▶ [Records for this task]
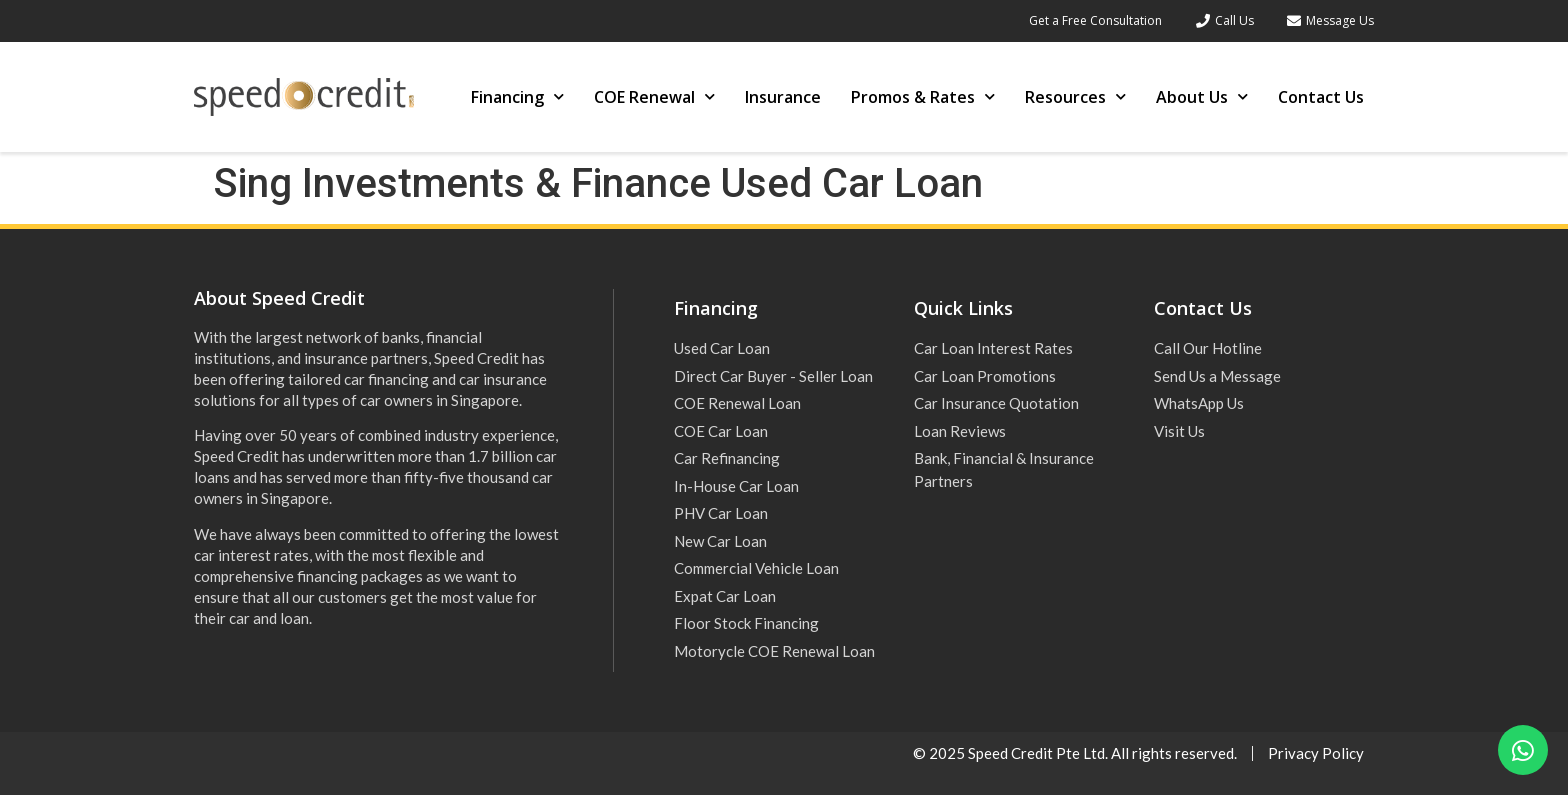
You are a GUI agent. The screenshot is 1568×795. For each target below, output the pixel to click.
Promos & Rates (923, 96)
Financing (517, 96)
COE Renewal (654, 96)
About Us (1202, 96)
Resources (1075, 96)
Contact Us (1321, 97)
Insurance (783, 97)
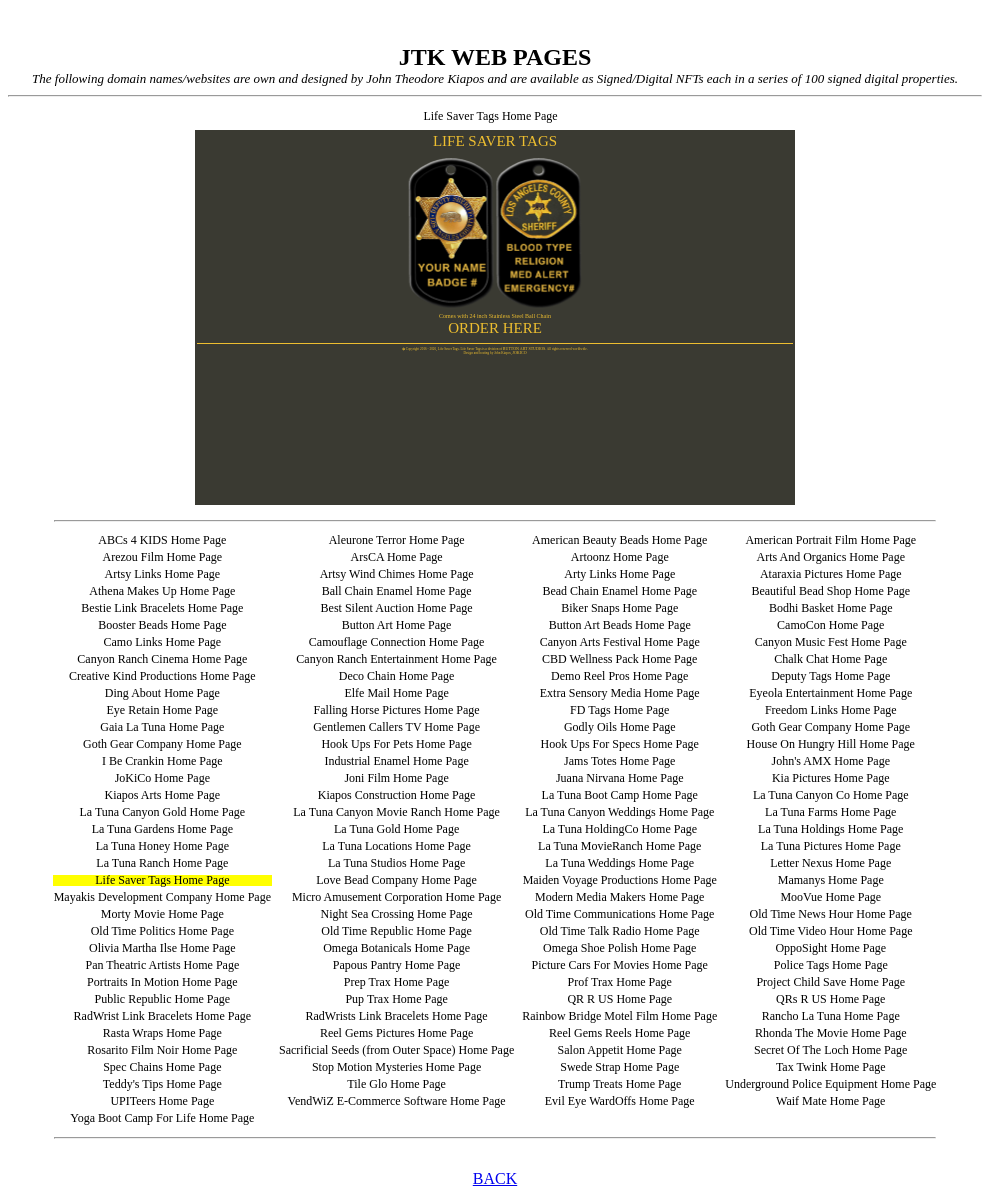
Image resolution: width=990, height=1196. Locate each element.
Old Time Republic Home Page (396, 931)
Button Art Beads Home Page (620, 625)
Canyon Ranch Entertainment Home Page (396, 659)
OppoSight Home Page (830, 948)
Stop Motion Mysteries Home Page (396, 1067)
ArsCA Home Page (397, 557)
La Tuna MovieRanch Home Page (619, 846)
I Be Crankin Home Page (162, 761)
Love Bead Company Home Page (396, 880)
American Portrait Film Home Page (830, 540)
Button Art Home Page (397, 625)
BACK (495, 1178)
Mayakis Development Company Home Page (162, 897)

▶ [What is needed] Reproduce the records word for word, beginning with the line that contains "I Be Crankin Home Page (162, 761)" and continuing through the final line of the records, including both ends.

▶ [Result]
I Be Crankin Home Page (162, 761)
Love Bead Company Home Page (396, 880)
American Portrait Film Home Page (830, 540)
Button Art Home Page (397, 625)
BACK (495, 1178)
Mayakis Development Company Home Page (162, 897)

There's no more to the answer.